Sir Gerald Dodson (28 August 1884 – 2 November 1966) was Recorder of London from 1937 to 1959, the longest holder of that office. He was also well-known to the public due to his authorship of the libretto of a popular operetta, The Rebel Maid, composed by Montague Phillips in 1921.

Dodson was the son of John Dodson, justice of the peace, a former Sheriff of Norwich. He was educated privately and at Downing College, Cambridge. He was called to the bar by the Inner Temple in 1907. During the First World War he served in the Royal Naval Volunteer Reserve in Scotland, where he was stationed with the composer Montague Phillips. It was during this time that the first sketches for the operetta The Rebel Maid were created. This work included the lyrics to the song 'The Fishermen of England', sung and broadcast all around the world.

From 1925 to 1934 he was Counsel to the Crown at the Central Criminal Court, and Recorder of Tenterden from 1932 to 1934, becoming a Judge that year. He was made Recorder of London in September 1937, succeeding Henry Holman Gregory, by the unanimous vote of the Court of Aldermen. He was knighted in 1939.

From 1945 Dodson began to have trouble with his eyesight, even learning braille at one point, but he recovered and was able to continue working. He married twice: to Emily Alice Chater in 1910, and after her death in 1961 to Marjorie Binks Heath three years later. His memoirs were published posthumously in 1967.

▶ _Work task 1_
According to the passage on Gerald Dodson, why was he well known to the public beyond his legal career?
▶ _Work task 2_
Reproduce the passage on Gerald Dodson from "Dodson was the" to "around the world.".

Dataset entries

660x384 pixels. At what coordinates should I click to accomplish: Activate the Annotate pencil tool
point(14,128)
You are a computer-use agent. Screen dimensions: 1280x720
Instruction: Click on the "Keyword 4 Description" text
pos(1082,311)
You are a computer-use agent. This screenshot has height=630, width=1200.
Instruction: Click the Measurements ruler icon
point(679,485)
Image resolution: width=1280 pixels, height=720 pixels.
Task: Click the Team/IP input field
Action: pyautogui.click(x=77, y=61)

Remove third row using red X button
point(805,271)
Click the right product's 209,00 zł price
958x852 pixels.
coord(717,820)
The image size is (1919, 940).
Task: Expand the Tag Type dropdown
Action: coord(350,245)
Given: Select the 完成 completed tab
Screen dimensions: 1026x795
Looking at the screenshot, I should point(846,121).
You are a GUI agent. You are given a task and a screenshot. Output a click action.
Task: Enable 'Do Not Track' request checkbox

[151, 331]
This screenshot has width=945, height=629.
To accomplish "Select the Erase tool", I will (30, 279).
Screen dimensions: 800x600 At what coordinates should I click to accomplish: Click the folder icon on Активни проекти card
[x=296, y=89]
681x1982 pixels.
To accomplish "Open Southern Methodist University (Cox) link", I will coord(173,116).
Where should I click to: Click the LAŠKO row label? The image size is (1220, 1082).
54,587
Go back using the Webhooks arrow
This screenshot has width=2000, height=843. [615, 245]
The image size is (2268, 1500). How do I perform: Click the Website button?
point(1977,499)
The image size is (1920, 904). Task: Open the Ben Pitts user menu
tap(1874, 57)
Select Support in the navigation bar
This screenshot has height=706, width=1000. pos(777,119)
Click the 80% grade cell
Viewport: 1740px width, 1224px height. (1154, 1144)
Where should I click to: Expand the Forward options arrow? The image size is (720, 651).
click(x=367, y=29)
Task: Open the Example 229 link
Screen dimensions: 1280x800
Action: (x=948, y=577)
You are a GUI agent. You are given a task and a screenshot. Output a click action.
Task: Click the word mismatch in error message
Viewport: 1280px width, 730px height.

▶ _Exercise solution 1_
He wrote the libretto of The Rebel Maid, a popular operetta composed by Montague Phillips in 1921.

▶ _Exercise solution 2_
Dodson was the son of John Dodson, justice of the peace, a former Sheriff of Norwich. He was educated privately and at Downing College, Cambridge. He was called to the bar by the Inner Temple in 1907. During the First World War he served in the Royal Naval Volunteer Reserve in Scotland, where he was stationed with the composer Montague Phillips. It was during this time that the first sketches for the operetta The Rebel Maid were created. This work included the lyrics to the song 'The Fishermen of England', sung and broadcast all around the world.